O governo golpista e o fim do reconhecimento de firma
24/07/2017 às 09:39 Ler na área do assinanteA cultura brasileira sofreu mais um duro revés desferido por este governo golpista e ilegítimo, que pretende não só nos asfixiar com novos impostos como também nos impor comportamentos totalmente alheios às nossas tradições.
Extinguiu a firma reconhecida em cartório.
Nem o especial de Natal do Roberto Carlos, nem a greve do Banco do Brasil em setembro ou o ritual do mijo coletivo na rua durante Carnaval eram tão sagrados para o povo brasileiro quanto reconhecer firma em cartório.
Chegar na porta, perguntar se essa fila era para fazer ou para reconhecer, entrar na fila certa, aguardar pacientemente os 23 à sua frente serem atendidos, e uma hora e meia depois chegar ao guichê onde, por trás de um vidro cheio de cartõezinhos de despachantes, um homenzinho de barba por fazer, mãozinhas peludas e cara de pouquíssimos amigos (todos virtuais) grunhe alguma coisa com a boca bem longe do recorte que há no vidro, o que te faz passar por uma fresta uma folha de papel e uma carteira de identidade e orar a Nossa Senhora do Décimo Oitavo Ofício de Notas que lhe conceda a graça de não ser exigida 'xeroques' da identidade, que o corte no T ou o laço no L não tenham mudado muito desde que a firma foi feita, em 1987, que não acabe naquele momento a tinta da carimbeira ou o grampo do grampeador.

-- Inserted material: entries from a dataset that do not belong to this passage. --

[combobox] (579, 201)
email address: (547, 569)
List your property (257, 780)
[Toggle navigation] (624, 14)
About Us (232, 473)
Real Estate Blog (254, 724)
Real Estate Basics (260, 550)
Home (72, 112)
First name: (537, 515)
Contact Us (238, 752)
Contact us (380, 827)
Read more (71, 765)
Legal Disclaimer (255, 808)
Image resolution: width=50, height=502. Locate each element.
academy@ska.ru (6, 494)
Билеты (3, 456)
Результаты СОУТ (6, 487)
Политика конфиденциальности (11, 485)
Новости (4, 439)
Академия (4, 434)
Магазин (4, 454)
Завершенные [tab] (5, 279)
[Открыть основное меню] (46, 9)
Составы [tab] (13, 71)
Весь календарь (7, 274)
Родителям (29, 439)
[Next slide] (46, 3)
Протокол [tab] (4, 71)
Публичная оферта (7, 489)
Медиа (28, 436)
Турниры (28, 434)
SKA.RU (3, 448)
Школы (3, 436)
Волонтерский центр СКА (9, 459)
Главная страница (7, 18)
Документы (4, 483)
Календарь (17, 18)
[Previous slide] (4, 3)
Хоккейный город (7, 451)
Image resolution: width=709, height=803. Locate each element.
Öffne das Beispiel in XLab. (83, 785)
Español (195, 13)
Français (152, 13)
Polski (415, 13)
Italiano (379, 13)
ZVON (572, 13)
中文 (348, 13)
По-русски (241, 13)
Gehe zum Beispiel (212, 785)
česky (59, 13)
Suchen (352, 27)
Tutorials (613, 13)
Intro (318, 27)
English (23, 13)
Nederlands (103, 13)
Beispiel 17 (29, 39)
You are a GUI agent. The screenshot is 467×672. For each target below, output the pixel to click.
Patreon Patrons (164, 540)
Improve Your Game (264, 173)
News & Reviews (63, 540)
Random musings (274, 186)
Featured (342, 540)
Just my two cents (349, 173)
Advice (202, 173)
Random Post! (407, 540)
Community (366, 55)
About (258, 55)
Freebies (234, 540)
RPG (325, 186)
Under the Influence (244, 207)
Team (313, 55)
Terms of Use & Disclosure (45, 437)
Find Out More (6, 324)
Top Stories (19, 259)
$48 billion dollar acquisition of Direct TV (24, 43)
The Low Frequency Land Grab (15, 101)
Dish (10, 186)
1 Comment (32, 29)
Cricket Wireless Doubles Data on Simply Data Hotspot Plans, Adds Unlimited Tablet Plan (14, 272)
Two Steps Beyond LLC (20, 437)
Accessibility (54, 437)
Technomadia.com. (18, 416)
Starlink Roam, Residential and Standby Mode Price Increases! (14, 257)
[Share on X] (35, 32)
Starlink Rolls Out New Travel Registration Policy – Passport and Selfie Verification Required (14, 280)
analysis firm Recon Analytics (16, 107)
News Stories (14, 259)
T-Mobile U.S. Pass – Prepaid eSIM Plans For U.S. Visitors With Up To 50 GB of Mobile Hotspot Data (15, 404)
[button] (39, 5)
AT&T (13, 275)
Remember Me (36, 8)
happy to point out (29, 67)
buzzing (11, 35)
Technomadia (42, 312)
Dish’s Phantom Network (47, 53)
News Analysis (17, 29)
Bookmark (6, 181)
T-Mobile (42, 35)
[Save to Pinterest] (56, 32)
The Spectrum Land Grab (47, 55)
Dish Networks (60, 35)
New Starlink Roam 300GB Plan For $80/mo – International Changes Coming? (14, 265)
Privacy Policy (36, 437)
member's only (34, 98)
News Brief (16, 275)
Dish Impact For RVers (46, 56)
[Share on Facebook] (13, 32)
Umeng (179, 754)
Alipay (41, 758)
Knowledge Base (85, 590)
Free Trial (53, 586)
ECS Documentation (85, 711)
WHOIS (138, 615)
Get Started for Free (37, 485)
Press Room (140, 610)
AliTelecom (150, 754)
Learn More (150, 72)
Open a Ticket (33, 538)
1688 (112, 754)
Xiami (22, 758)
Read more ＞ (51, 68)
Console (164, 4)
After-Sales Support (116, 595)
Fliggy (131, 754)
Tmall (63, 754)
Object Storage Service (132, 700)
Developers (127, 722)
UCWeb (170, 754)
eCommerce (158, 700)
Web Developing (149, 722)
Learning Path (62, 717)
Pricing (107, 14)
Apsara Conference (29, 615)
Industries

O sujeito desaparece pelos porões do Cartório, lugares onde nenhum ser humano jamais esteve - só atendentes de cartório vão lá. Ou olha, com um misto de rancor e azia, para a tela de um monitor cabeçudo, colado com esparadrapo, e depois de alguns minutos retorna - seja das catacumbas, seja do transe de olhar o monitor - bate um carimbo em forma de dedo duro, bate outro carimbo onde rasura qualquer coisa ininteligível, imprime um selo, cola o selo atravessado no verso da folha (só para que você tenha que fazer cópia de frente e verso, e autenticar a cópia duas vezes) rabisca o selo e se arrasta de novo até uma mesinha lá nos fundos, onde um senhor com cara de tio do Mago Merlin - ou uma senhora com jeito de inspetora da Escola Normal - rubricam sem nem olhar.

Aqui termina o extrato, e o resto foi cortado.